Even if we don't win, I think its fair to say we are in the praying-about-making-this-happen-stage.

So that leaves me with a question for you:: if we get to go, who wants to come watch 4 really adorable, amazing boys and that one giant dog of ours?

If you have more questions about orphan care stuff; y'all, bring it!!  We could chat this stuff up all day... and then we'll stop talking and get boots on the ground.  You want in?

26 March 2013

twin lessons

I think I can keep these short.  Lincoln & Franklin have taught me two distinct lessons over the course of the last 10 days or so.  God is so good to speak to us through our children's behavior.

First up.

I took four boys to a brand new playground a week ago Friday.  I think half of Columbus was there.  I was chasing toddlers, wrangling that free-spirited first grader, and being a tad-too-bossy to the big helper.  It was stressful because there were tons of adults along the perimeter of the playground but I was never standing still long enough to notice the children with each adult - thus leaving that sense of fear that one of the adults might be a creepy-freak.  So we were in constant motion the. whole. time.  I kept telling Lincoln & Franklin that we had to stay together because there were "so many kids."  After a final warning, Lincoln ran off as fast as his little legs would carry him (under the bridge part that is most awkward for me to follow, of course).  When I caught up to him I told him we had to leave because he ran off and there were "so many kids" that it was hard for me to watch him.  He was devastated.  Big sad tears.  He said, "sorry mommy!"  And I forgave him and gave him kisses as I buckled him into his carseat.

◇ ◇ ◇ ◇ ◇

▸ Work to do
Copy the passage again, starting at "So that leaves" and ending after "our children's behavior.", and swap "dog" out for "cat".

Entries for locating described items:
◇ ◇ ◇ ◇ ◇

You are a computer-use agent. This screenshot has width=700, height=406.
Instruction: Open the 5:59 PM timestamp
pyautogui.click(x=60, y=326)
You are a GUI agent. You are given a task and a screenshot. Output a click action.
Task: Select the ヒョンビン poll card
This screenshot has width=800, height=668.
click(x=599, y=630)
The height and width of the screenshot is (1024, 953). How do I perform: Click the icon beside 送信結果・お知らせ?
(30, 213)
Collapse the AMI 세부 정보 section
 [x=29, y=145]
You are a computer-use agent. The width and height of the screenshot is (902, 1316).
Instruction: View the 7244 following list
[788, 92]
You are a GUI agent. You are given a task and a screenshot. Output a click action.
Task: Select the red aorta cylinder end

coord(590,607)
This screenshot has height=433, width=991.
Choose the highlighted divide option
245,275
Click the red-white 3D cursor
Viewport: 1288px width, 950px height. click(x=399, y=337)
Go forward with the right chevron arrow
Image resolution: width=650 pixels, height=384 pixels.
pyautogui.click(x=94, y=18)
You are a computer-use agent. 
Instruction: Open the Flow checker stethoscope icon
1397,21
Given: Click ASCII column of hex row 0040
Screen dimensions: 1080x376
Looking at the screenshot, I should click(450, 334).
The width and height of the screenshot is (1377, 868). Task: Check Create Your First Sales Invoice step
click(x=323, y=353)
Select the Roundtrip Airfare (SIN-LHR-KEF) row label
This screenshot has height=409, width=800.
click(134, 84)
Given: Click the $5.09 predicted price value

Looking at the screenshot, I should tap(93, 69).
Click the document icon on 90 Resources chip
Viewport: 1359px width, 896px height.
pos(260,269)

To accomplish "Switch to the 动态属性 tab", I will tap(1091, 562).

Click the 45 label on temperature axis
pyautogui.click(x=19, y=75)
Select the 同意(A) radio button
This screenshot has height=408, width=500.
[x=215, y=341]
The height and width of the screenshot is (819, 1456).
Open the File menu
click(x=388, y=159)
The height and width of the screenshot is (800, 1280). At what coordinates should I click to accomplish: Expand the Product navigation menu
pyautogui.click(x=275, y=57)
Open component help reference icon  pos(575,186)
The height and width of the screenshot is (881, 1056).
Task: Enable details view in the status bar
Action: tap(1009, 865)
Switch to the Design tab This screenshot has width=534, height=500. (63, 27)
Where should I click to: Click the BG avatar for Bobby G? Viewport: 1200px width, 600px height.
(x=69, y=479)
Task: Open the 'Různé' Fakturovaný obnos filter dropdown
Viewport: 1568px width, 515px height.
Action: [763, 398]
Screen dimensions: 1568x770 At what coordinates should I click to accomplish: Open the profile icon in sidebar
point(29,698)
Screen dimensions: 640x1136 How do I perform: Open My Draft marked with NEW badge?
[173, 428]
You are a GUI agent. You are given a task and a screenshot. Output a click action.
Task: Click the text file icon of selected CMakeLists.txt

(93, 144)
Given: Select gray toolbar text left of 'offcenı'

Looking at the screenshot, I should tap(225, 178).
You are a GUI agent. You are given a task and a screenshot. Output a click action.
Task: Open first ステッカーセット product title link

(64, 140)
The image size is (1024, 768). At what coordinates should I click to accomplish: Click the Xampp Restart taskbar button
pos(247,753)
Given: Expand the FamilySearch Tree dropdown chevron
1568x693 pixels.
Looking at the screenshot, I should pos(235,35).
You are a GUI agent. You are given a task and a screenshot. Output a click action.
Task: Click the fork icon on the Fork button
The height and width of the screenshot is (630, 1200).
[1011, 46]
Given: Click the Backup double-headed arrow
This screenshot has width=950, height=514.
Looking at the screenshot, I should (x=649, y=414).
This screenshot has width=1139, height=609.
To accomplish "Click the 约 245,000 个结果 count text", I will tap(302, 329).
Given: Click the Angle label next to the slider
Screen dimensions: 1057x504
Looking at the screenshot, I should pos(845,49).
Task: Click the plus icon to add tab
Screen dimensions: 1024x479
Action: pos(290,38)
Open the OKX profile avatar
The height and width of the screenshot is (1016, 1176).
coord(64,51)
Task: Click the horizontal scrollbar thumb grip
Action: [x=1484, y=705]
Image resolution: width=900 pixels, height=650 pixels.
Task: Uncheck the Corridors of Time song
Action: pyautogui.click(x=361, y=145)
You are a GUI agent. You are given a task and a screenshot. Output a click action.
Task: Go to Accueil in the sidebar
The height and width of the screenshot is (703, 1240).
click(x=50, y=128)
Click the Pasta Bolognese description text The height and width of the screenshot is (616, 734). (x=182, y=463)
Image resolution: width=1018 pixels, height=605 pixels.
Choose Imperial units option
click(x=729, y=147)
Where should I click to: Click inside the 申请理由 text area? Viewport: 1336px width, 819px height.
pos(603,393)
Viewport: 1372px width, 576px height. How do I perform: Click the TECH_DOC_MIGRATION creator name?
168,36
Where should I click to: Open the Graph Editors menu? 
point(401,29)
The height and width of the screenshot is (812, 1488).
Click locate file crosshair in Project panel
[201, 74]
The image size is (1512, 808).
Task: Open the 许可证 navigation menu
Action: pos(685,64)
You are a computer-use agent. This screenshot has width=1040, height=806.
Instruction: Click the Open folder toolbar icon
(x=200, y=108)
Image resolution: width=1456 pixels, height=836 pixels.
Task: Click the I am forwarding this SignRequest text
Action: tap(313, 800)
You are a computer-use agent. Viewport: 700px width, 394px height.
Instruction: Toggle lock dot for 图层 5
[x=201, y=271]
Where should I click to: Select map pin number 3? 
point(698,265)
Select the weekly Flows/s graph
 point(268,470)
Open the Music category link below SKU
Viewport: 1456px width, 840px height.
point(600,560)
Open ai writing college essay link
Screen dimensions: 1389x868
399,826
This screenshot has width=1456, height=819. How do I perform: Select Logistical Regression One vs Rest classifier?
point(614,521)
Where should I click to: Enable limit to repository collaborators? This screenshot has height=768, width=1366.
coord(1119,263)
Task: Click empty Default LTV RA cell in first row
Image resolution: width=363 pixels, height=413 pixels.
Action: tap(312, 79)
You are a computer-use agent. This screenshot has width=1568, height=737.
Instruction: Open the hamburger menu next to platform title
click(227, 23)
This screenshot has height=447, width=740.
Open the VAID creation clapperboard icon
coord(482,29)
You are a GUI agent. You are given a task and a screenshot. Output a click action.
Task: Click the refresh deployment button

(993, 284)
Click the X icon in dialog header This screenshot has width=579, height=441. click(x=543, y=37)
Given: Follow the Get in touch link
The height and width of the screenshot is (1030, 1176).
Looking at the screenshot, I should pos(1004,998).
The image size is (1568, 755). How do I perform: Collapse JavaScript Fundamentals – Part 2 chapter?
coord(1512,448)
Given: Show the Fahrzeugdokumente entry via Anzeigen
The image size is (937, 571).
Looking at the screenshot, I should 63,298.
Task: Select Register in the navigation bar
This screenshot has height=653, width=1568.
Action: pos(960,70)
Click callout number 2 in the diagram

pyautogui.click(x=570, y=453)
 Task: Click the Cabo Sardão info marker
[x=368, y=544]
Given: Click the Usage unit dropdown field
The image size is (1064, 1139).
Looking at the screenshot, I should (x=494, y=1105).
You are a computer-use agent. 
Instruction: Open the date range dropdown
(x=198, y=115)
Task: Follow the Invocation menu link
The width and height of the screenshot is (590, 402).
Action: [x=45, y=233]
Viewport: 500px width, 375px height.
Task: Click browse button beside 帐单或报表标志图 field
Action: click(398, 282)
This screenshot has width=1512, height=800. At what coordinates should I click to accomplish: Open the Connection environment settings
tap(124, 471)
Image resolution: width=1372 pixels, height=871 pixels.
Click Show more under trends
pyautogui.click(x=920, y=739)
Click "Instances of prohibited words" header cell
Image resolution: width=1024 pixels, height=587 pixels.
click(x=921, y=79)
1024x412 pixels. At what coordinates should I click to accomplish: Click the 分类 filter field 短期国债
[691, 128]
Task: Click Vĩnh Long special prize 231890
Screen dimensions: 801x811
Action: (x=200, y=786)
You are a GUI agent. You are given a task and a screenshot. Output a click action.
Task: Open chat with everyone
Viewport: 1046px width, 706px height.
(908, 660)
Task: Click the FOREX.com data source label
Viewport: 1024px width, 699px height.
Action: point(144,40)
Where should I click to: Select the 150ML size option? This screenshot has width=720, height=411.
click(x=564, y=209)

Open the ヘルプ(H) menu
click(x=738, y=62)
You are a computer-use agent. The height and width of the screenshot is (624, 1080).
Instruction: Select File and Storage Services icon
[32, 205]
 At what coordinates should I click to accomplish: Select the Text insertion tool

◇ ◇ ◇ ◇ ◇

▸ Exercise response
So that leaves me with a question for you:: if we get to go, who wants to come watch 4 really adorable, amazing boys and that one giant cat of ours?

If you have more questions about orphan care stuff; y'all, bring it!!  We could chat this stuff up all day... and then we'll stop talking and get boots on the ground.  You want in?

26 March 2013

twin lessons

I think I can keep these short.  Lincoln & Franklin have taught me two distinct lessons over the course of the last 10 days or so.  God is so good to speak to us through our children's behavior.